Apesar do conflito estar a milhares de quilómetros de distância, o dia ficou marcado pela polémica na Câmara de Setúbal. Também o rescaldo do ataque a Kiev, esta quinta-feira, durante a visita de António Guterres é um dos temas analisados por José Milhazes e Nuno Rogeiro.
José Milhazes sublinha que várias organizações ucranianas tinham denunciado a existência de instituições para cidadãos da Ucrânia que estavam a ser dirigidas por russos pró-Putin
“Isto não é um país a sério. Porque nós estamos em guerra e acontece uma coisa destas.
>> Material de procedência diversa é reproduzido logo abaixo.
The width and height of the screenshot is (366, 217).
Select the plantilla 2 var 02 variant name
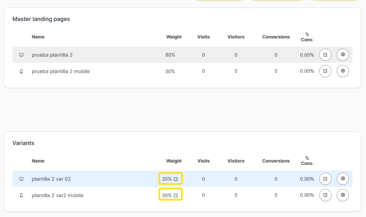coord(51,179)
Eu estou perfeitamente convencido que não vai dar em nada, não vão tirar conclusões nenhumas”, diz o comentador, referindo-se ao inquérito que foi aberto.
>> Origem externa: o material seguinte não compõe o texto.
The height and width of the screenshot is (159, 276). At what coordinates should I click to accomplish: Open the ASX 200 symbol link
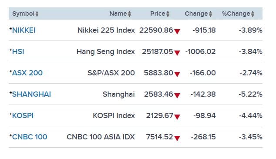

Nuno Rogeiro destaca que a questão aqui não é “um problema de racismo ou xenofobia”, mas sim “uma questão de direitos, liberdades e garantias”
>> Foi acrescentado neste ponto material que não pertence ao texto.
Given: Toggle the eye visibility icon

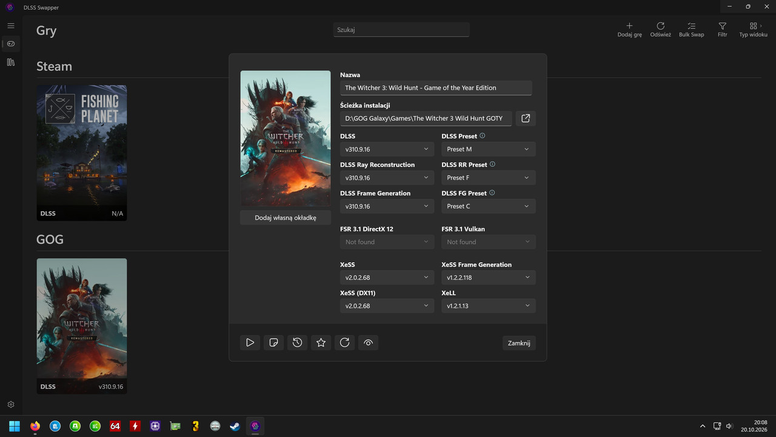Looking at the screenshot, I should click(368, 343).
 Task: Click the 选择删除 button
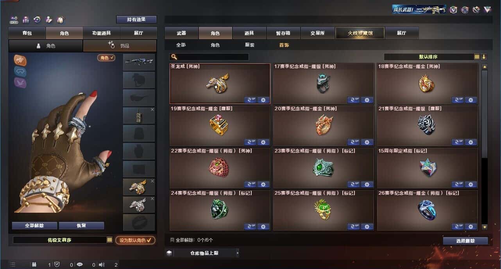(x=465, y=241)
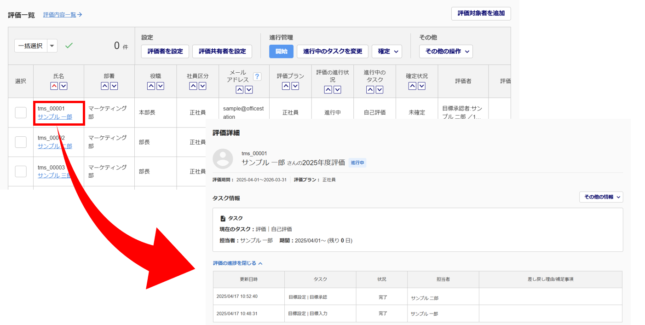Open the 評価内容一覧 link

pos(63,15)
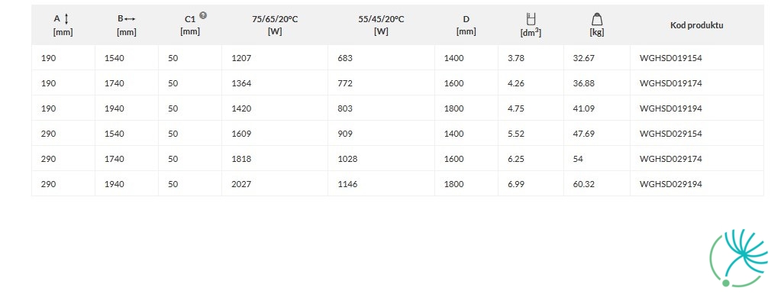Click the 2027 W power value cell
This screenshot has width=784, height=304.
point(275,184)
“Não estou a criticar o Estado russo que faz aquilo lhe compete, recolhe informações age em território estrangeiro. Eu estou a criticar o Estado português que é o protetor dos direitos, liberdades e garantias”, afirma.
Milhazes destaca que este caso – à semelhança do envio de dados de manifestantes para a Embaixada da Rússia pela Câmara de Lisboa – são “questões de segurança nacional a que temos de prestar cuidado”.
Os dois comentadores da SIC abordaram também a morte da jornalistas ucraniana durante o ataque a Kiev, esta quinta-feira, durante o encontro de António Guterres com Zelensky. Rogeiro destaca a comunicação do Ministério da Defesa russo sobre o ataque:
“Eles dizem que Kiev foi atingido por um míssil de longo alcance de grande precisão. O Ministério da Defesa russo reconhece que matou esta senhora, reconhece que matou um civil com uma arma de grande precisão. Isto num país normal, numa sociedade normal e num mundo normal teria consequências”, afirma.
Também Milhazes sublinha que no edifício residencial, “que se saiba, não havia subterrâneos com terroristas nem paióis de armamento” que justificassem o ataque das forças russas.
“Isto é mais um sinal de que a vida humana não vale nada para os dirigentes russos e que é mentira quando eles dizem que só atacam alvos militares. Este caso é mais um que veio mostrar que a Rússia está a cometer crimes de guerra contra civis.”